## Task directions
Read the data below line by line and copy each one with "computer" in it.
****************************************
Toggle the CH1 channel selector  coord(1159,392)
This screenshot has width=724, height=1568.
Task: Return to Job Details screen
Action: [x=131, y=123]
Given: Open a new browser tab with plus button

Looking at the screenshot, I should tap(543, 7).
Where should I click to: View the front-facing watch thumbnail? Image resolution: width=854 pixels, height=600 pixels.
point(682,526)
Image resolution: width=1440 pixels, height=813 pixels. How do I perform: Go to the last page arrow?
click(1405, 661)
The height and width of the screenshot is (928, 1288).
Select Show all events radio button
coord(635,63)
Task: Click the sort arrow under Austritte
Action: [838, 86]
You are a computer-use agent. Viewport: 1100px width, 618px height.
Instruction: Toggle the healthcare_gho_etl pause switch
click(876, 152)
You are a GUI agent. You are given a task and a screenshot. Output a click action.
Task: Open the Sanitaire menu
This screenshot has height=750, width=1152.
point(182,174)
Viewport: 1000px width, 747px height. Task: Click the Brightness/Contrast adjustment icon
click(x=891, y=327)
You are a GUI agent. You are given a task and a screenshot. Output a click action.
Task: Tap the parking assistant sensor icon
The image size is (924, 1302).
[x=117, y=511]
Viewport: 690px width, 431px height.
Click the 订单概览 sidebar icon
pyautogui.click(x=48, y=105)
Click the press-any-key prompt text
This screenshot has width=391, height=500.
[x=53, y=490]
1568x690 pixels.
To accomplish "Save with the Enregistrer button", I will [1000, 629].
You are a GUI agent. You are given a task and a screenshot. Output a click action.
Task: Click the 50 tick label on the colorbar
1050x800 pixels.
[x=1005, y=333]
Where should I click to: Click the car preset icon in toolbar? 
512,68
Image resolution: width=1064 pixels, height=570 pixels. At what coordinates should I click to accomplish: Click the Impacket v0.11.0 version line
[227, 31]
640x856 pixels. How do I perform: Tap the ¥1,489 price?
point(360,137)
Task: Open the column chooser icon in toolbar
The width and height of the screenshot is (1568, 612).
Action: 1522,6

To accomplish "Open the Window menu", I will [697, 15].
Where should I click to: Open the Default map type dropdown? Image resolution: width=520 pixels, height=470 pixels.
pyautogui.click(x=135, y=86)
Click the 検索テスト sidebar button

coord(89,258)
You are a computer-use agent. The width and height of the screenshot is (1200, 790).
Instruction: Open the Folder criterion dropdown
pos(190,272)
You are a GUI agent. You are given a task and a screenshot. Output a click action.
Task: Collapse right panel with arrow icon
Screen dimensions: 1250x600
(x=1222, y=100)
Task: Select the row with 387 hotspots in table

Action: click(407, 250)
****************************************
## Task answer
You are a computer-use agent. Viewport: 1100px width, 618px height.
You are a computer-use agent. The width and height of the screenshot is (1200, 790).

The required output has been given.